Devlet Bahçeli'nin konuşmalarından satır başları;
Gözü yaşlı mazlumları selamlıyor. Bilsinler ki yalnız değiller. Bilsinler ki çaresiz değiller. Bilsinler ki sahipsiz değiller.Gazze'deki masumlar için ayaktayız, Beytüllahim'deki mağdurlar için arayıştayız. Türk ve İslam yurtlarının feryatlarından dolayı yaslıyız. Yaşanan her acının karşısındaki haysiyet kalesiyiz. Çünkü biz büyük Türk milletiyiz. Çünkü biz İslam'ın canla, kanla harcı karılmış sürüyüz.

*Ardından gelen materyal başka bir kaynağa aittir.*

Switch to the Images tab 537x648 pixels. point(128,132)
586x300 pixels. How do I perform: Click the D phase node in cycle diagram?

Müslüman Türkler olarak dilsiz şeytanlığı ayaklarımızın altına alıp ezeceğiz. Kudüs kan ağlıyor, Mescid-i Aksa bu yüzden hüzünlü. Filistinli kardeşlerim bu sebeple mazlumdur. Kudüs imanımızın itibarıdır. Ancak gitti demekle gitmez, düştü demekle düşmez. ABD tek kelimeyle yangına körükle gitmiştir. ABD Başkanı, skandal bir kararla büyükelçiliğini Kudüs'e taşımıştır. ABD Başkanı bu hakkı nereden almıştır? Bu düşmanlık değil midir?

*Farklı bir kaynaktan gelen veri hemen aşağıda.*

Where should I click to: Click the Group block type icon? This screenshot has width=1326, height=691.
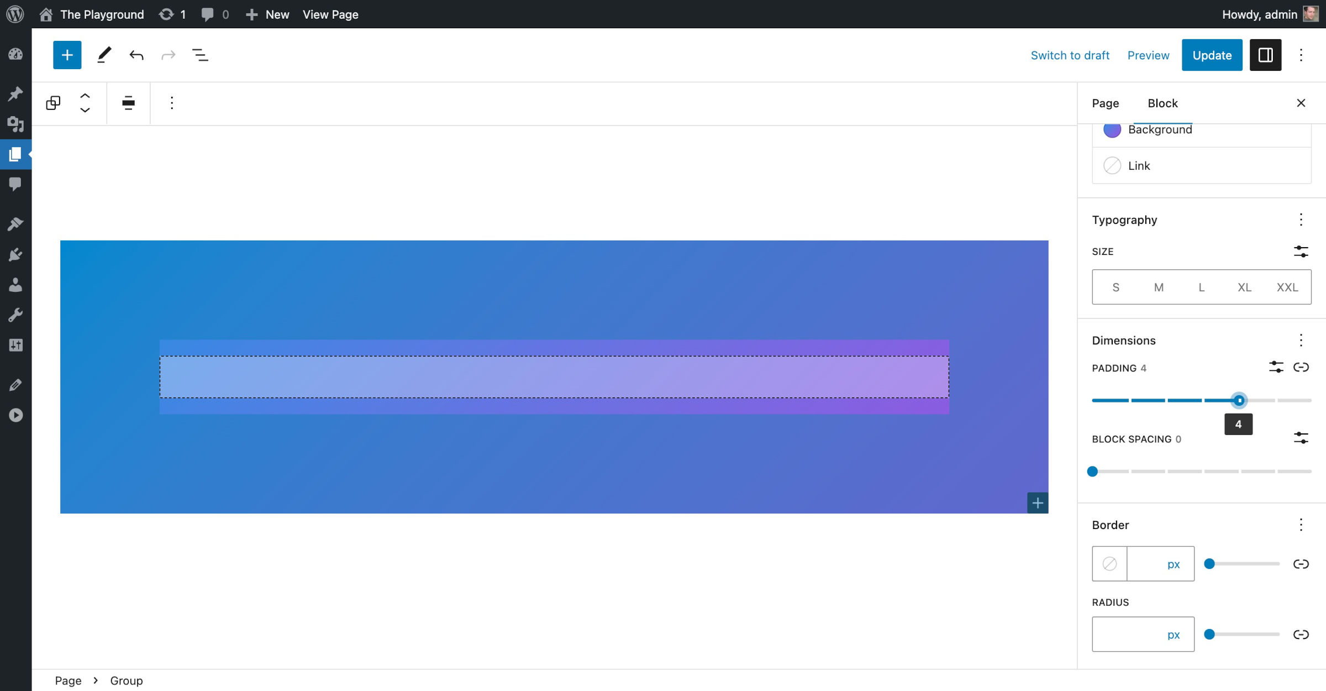pos(53,103)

Tüm dünyanın gözü Kudüs'e sabitlenmiştir. Bölge adeta barut fıçısıdır. Ortadoğu'daki istikrarsızlık daha da şiddetlenecektir. Görünen yakın gelecek maalesef budur. Siyonizmin lobi çalışması, Trump'ın densizliği, Netanyahu'nun cani politikaları zehirli meyvesini vermiştir. Kıyamet günü senaryolarına derinlik katılmıştır.
14 Mayıs, terörist devlet İsrail'in karanlık yüzünün tescillendiği gündür. Trump, siyonizmin maşalığına talip olmuştur. Gazze'de dram vardır, acı vardır. İsrail bebek katilidir. İsrail engelli, sivil, silahsız insanlara silah sıkacak bomba atacak kadar kudurmuştur. İsrail'i ve zulmünü lanetliyorum. ABD'yi kınıyorum. Netanyahu ve çetesi döktükleri kanların bedeli ama bu dünyada ama mahşerde ödeyeceklerdir. Zulüm, yapanın yanına kar kalmaycaktır.

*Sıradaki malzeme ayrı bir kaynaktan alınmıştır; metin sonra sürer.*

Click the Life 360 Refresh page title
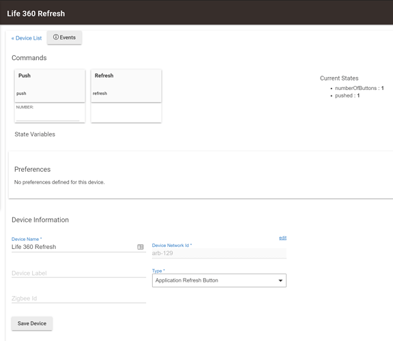36,14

Hani Riyad, hangi delikte Abu Dabi, nereye kayboldu Kahire? Kaçak güreşiyor, cılız kınama mesajlarıyla durumu kurtarmaya çalışıyorlar. Alayına yazıklar olsun. Korkaklık bunların ruhuna işlemiş, işbirlikçilik bunların karakteri haline gelmiştir.